• _Problem requirements_
Print the entries below word for word, from the line containing "Contact Us (966, 684)" through the line containing "View All (736, 1727)", both included. Leave out the pictures.

• _Records for the task_
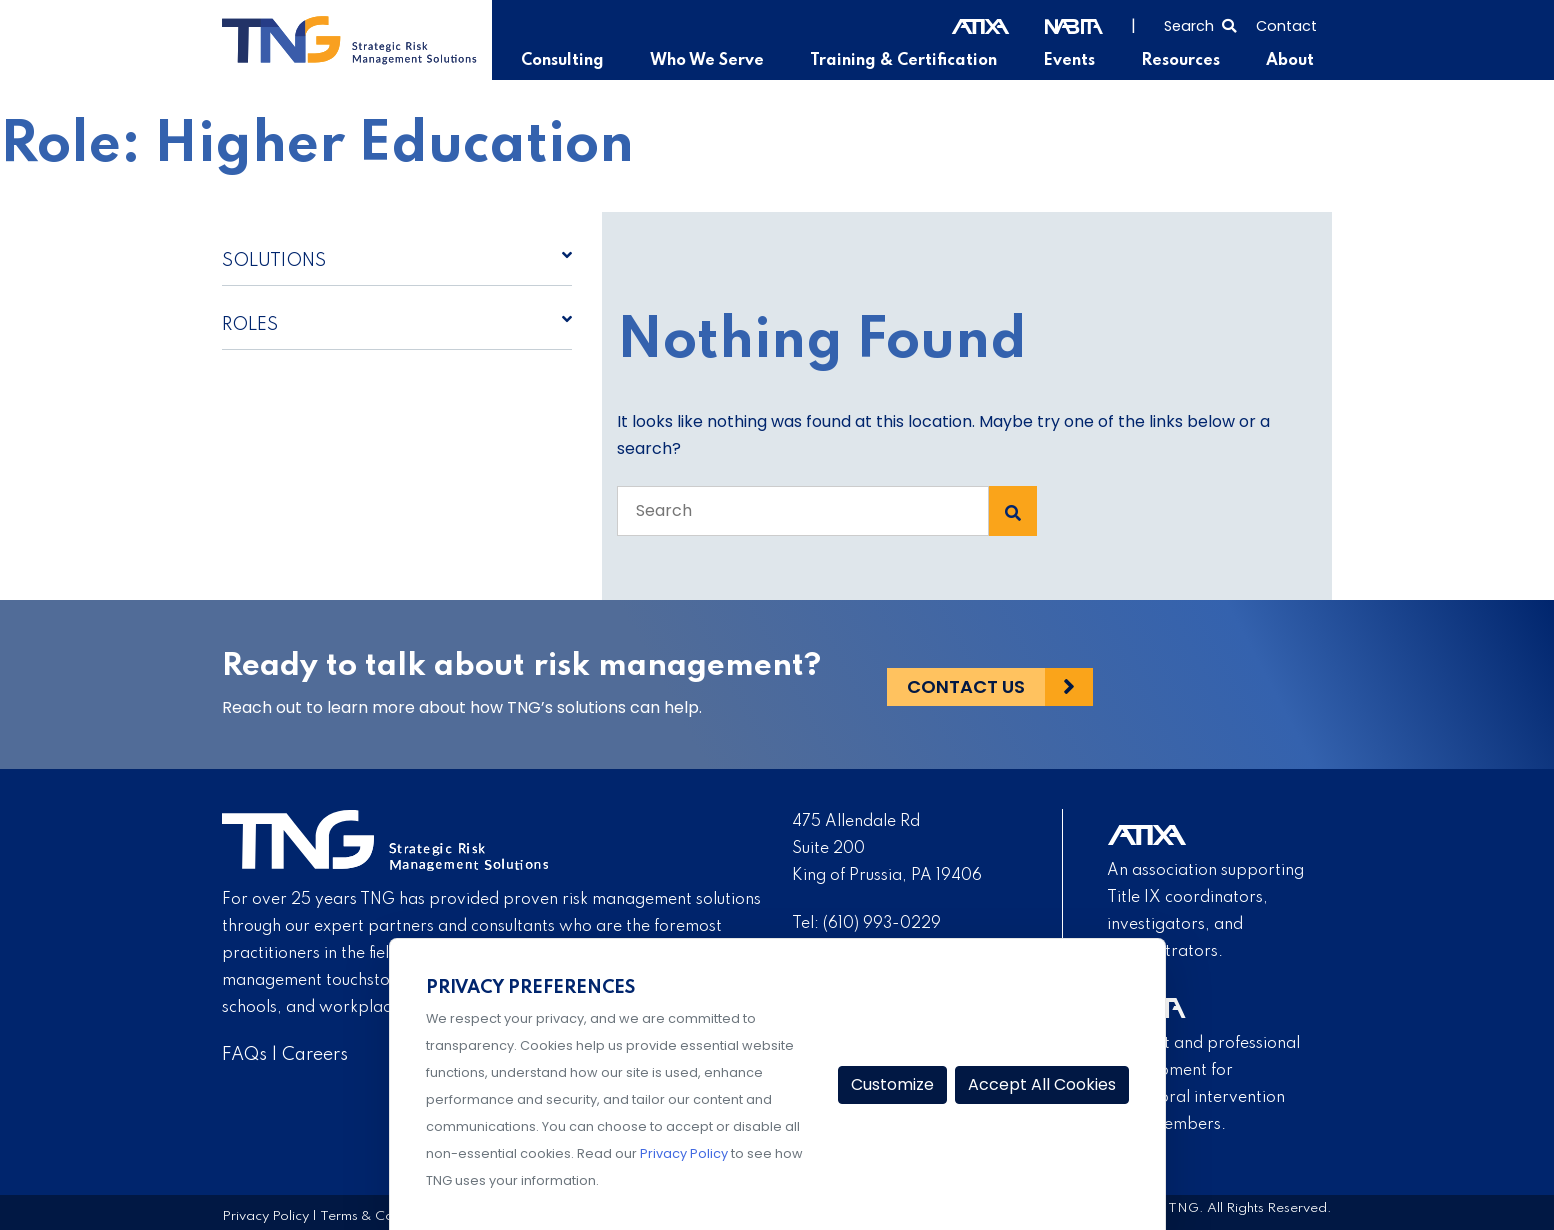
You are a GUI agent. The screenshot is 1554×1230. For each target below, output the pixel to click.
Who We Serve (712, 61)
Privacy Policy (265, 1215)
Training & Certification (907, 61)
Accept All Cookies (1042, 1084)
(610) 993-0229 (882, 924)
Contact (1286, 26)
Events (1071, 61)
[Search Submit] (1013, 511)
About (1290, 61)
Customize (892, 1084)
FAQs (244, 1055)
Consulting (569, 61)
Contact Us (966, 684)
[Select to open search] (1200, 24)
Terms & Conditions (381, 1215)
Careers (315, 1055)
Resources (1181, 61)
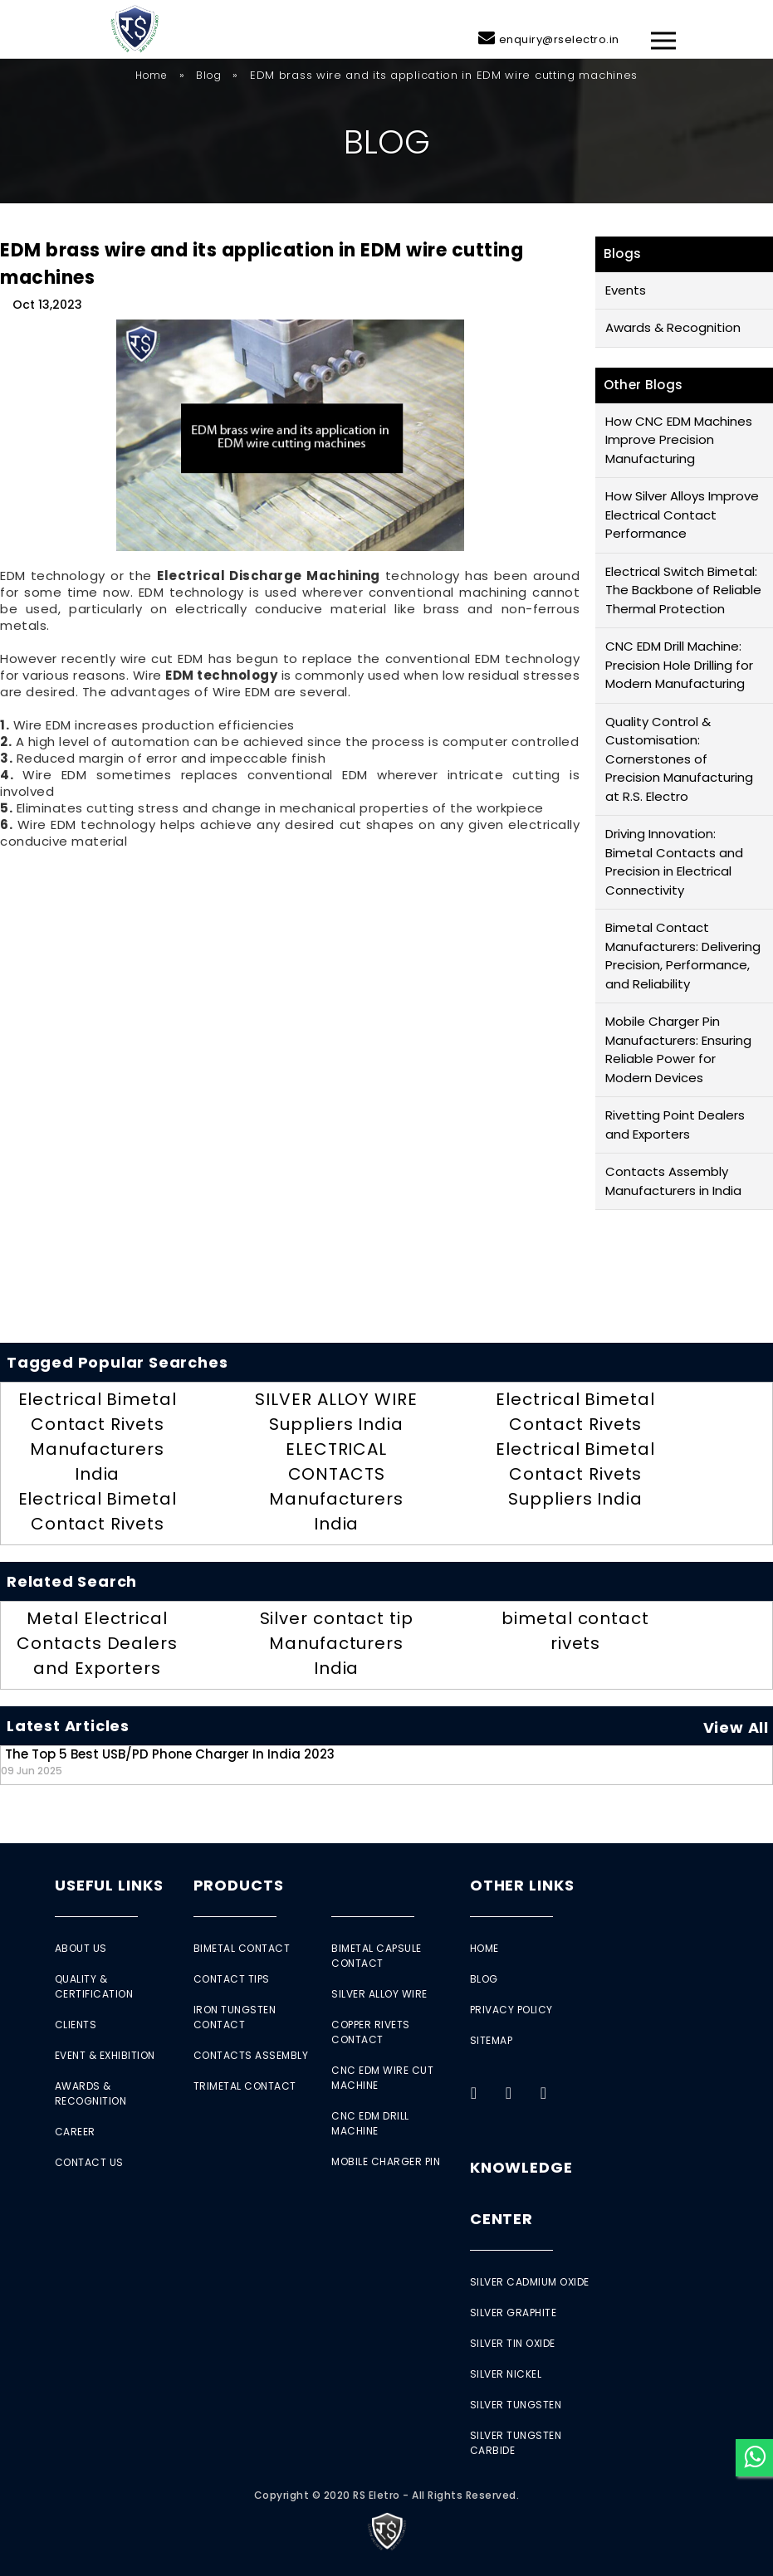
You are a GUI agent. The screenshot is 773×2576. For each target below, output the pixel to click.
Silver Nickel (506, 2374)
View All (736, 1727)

* * *

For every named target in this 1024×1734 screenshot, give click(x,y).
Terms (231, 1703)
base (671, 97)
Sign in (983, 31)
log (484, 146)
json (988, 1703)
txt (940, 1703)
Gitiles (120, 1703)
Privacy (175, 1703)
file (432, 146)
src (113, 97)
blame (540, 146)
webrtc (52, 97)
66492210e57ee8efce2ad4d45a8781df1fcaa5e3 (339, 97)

• _The answer_
Contact Us (966, 684)
[Select to open search] (1200, 24)
Terms & Conditions (381, 1215)
Careers (315, 1055)
Resources (1181, 61)
You are a GUI agent. The screenshot is 773×2576. For each target below, output the pixel to click.
Silver Nickel (506, 2374)
View All (736, 1727)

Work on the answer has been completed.